> Using the information:
1/ Do statements (a), (b) and (c) agree with the passage on the VSV-NDV cancer project? For each, answer yes or no and quote the words of the passage that decide it. (a) The armed construct gave better tumor control than the parental vector. (b) The dendritic cell vaccine has already been tested in preclinical tumor models in living animals. (c) The soluble PD1 protein was built into the virus so that extra systemic antibodies would not be needed.
2/ Write the next few sentences of the passage on the VSV-NDV cancer project, picking up after its final sentence.

> Extracted text:
------------------------

To this end, preliminary data demonstrated that VSV-NDV could mediate systemic immune responses to control distant tumor growth, and these results could be further enhanced through combination with immune checkpoint inhibiting antibodies and with adoptive T cell therapy. As a next step, we also carried out viral engineering steps in order to incorporate a soluble PD1 protein into the VSV-NDV vector. With this approach, we aimed to disrupt inhibitory T cell signalling without the need for applying additional systemic antibodies, which are costly and are often associated with severe side effects. The new “armed” OV construct (named VSV-NDV-HAsPD1) was fully characterized in vitro, and preliminary in vivo analysis was also performed. Here, it was shown that VSV-NDV-HAsPD1 could provide enhanced tumor control compared to the parental VSV-NDV vector.

As a third arm of the project, we developed multiple assays and optimization steps to establish a dendritic cell (DC) vaccine based on VSV-NDV oncolysis of tumor material ex vivo. By co-culturing DCs with tumor cells that had been infected with VSV-NDV, we envisioned that the DCs would become optimally activated, while also taking up the wide range of tumor antigens released by the lysed tumor cells. To date, we have generated an optimized approach for preparing and loading the DCs and demonstrated that the approach leads to efficient DC activation and antigen presentation to cytotoxic T cells. As a next step, the approach will be characterized in vivo using various preclinical tumor models.

------------------------

[Dataset entries]
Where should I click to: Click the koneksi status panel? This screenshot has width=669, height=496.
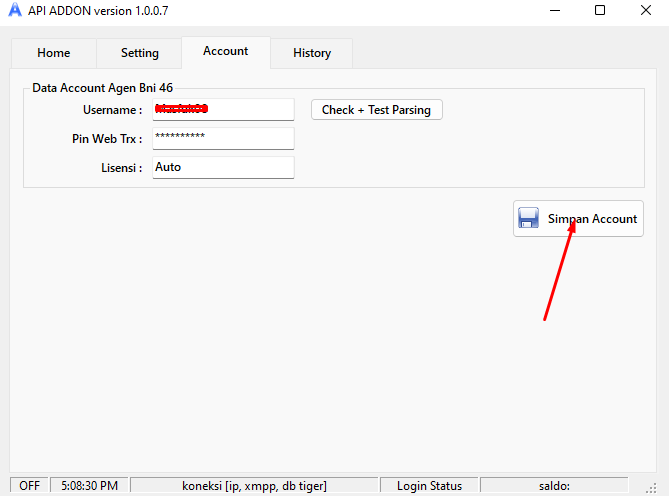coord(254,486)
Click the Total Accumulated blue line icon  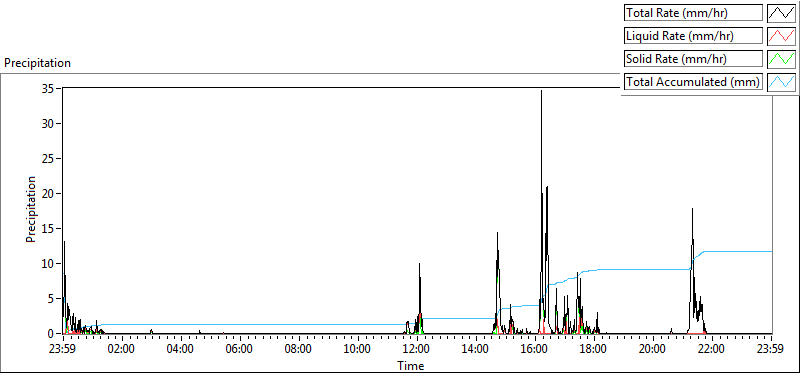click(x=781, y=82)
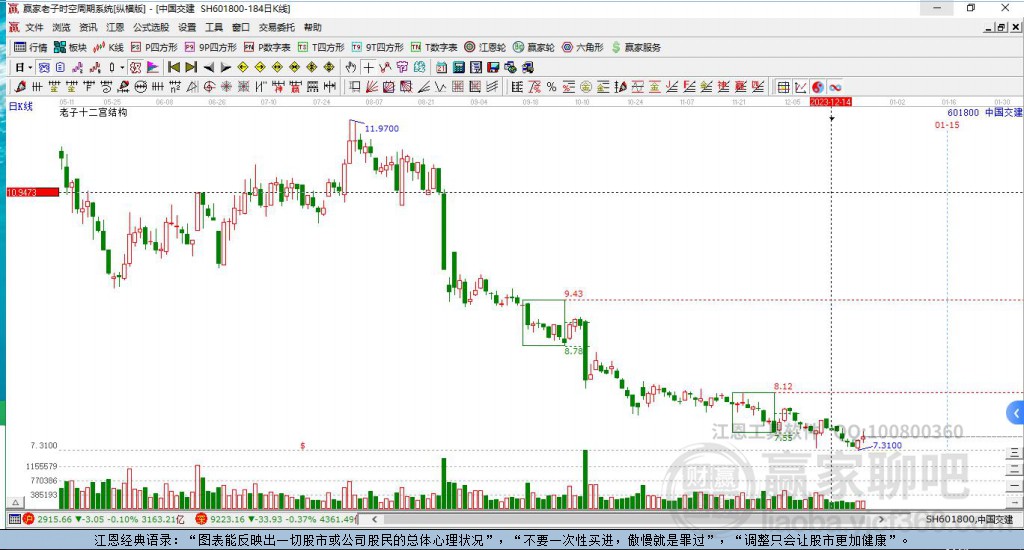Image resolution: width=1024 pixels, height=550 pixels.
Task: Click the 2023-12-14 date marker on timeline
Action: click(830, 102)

------------------------

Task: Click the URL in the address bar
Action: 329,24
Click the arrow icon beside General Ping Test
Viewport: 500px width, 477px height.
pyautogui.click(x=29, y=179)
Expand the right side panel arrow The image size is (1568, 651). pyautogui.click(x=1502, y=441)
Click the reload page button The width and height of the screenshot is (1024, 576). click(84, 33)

------------------------

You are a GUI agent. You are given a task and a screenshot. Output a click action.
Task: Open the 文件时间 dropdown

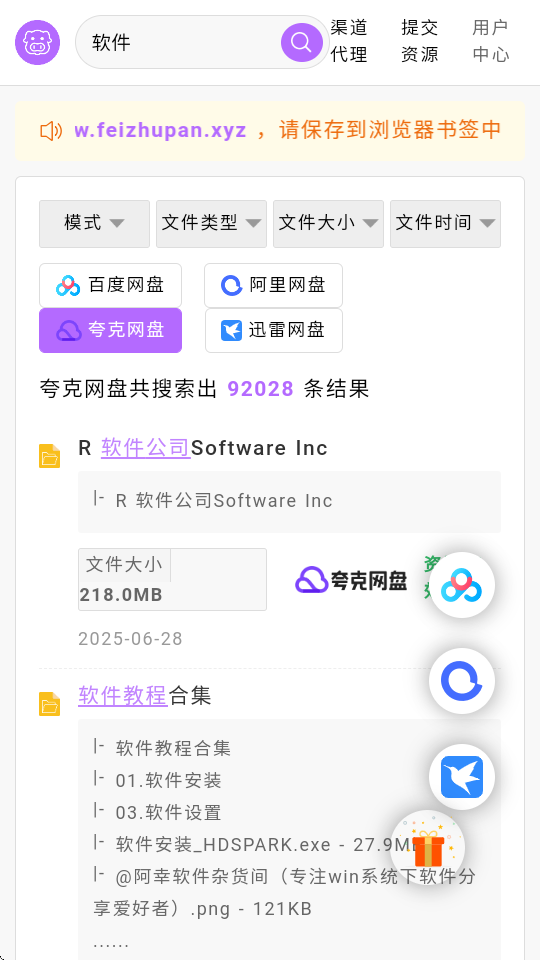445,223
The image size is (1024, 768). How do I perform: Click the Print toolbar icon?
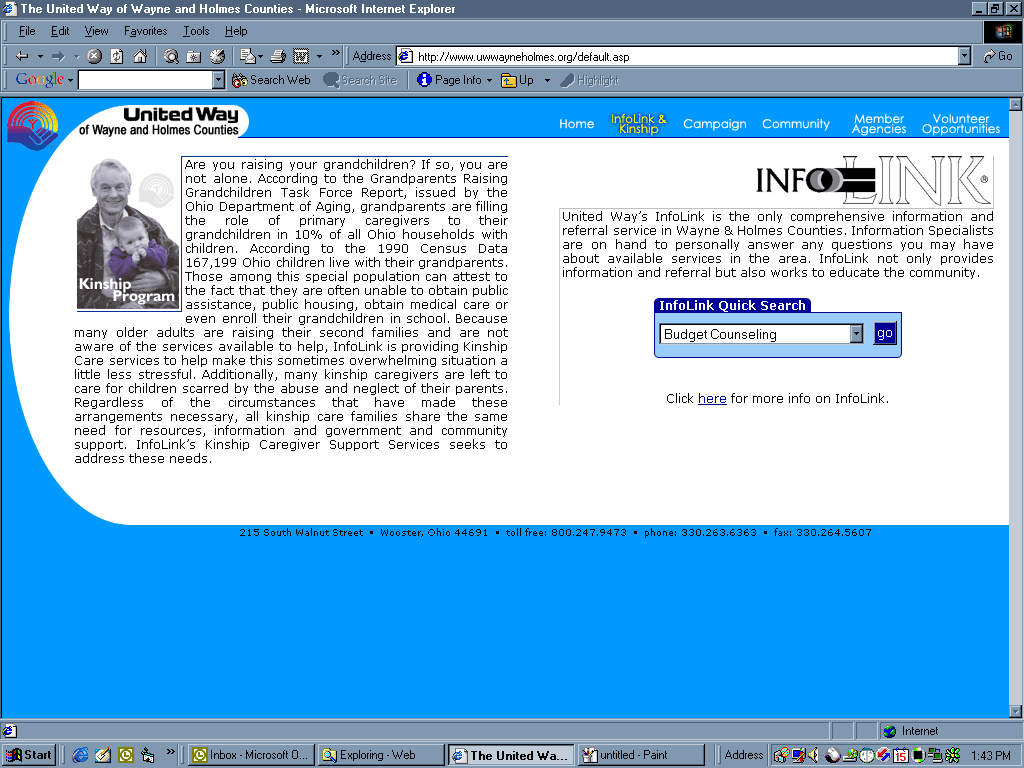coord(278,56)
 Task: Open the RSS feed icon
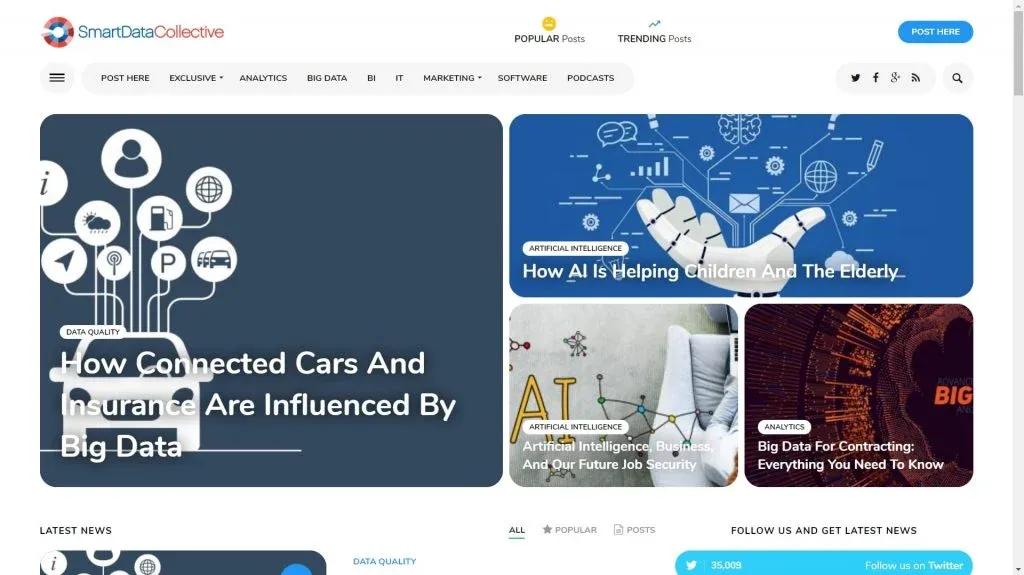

------------------------

> Per-task answers:
1/
(a) Yes: "VSV-NDV-HAsPD1 could provide enhanced tumor control compared to the parental VSV-NDV vector."
(b) No: "As a next step, the approach will be characterized in vivo using various preclinical tumor models."
(c) Yes: "we aimed to disrupt inhibitory T cell signalling without the need for applying additional systemic antibodies"

2/
Although exciting breakthroughs in cancer immunotherapy have raised hopes for transformative treatments, many solid cancers have proven to be relatively refractory to these approaches. The shortcomings of most immune-based therapies in solid cancers can be mostly attributed, either to the inherent properties of the tumor, which make them resistant to these approaches, or to the extreme specificity of the targeted approaches that fail to take into account the heterogeneity of the tumor. In order for immune-based therapies to be effective in these tumors, it is necessary to develop effective strategies to modulate the immune-suppressive tumor microenvironment. OVs can offer a novel approach to address challenging solid tumors by combining the benefits of direct tumor cell oncolysis with modulatory effects to break immune tolerance.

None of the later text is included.